*** Begin section ***

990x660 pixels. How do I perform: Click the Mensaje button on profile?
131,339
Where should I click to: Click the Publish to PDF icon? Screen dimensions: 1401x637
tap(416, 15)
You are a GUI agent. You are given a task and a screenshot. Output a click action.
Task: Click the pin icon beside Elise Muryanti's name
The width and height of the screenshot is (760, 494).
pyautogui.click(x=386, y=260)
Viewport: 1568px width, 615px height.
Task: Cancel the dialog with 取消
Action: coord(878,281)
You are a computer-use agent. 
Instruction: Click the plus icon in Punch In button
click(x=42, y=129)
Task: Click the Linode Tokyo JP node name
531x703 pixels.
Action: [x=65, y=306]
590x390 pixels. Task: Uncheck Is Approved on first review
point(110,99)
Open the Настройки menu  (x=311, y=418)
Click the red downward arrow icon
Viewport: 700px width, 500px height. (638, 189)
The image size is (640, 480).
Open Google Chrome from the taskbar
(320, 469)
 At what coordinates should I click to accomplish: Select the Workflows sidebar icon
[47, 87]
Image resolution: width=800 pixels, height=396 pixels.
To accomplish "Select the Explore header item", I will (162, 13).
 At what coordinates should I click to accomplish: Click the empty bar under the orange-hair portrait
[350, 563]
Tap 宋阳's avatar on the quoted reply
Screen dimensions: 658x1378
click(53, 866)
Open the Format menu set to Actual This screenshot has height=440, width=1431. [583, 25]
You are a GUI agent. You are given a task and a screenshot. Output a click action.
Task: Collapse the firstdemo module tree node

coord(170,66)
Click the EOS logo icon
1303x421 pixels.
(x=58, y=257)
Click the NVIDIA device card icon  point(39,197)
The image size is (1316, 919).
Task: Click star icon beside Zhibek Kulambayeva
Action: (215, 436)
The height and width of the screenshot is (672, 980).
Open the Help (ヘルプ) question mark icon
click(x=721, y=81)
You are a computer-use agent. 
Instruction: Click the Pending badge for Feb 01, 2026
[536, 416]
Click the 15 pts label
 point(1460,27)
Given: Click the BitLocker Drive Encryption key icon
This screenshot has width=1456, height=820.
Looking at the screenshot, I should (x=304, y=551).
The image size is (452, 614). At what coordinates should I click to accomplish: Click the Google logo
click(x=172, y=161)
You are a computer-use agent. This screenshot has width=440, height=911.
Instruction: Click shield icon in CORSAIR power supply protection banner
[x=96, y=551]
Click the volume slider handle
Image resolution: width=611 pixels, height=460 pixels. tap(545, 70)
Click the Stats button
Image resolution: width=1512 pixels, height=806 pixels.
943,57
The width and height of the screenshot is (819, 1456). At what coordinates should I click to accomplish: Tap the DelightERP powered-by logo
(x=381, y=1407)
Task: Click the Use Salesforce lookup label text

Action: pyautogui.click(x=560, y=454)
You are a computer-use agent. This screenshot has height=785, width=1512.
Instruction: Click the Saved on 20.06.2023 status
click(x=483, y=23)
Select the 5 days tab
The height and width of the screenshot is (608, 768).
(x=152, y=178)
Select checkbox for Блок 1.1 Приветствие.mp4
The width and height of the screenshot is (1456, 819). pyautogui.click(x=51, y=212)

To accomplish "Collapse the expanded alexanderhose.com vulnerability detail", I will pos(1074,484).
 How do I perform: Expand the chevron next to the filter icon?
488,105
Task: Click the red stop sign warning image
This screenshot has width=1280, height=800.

*** End section ***

AIM OF THE EXERCISE >>
Which lines above include the string "menu"? Show them.

OUTPUT >>
Open the Настройки menu  (x=311, y=418)
Open the Format menu set to Actual This screenshot has height=440, width=1431. [583, 25]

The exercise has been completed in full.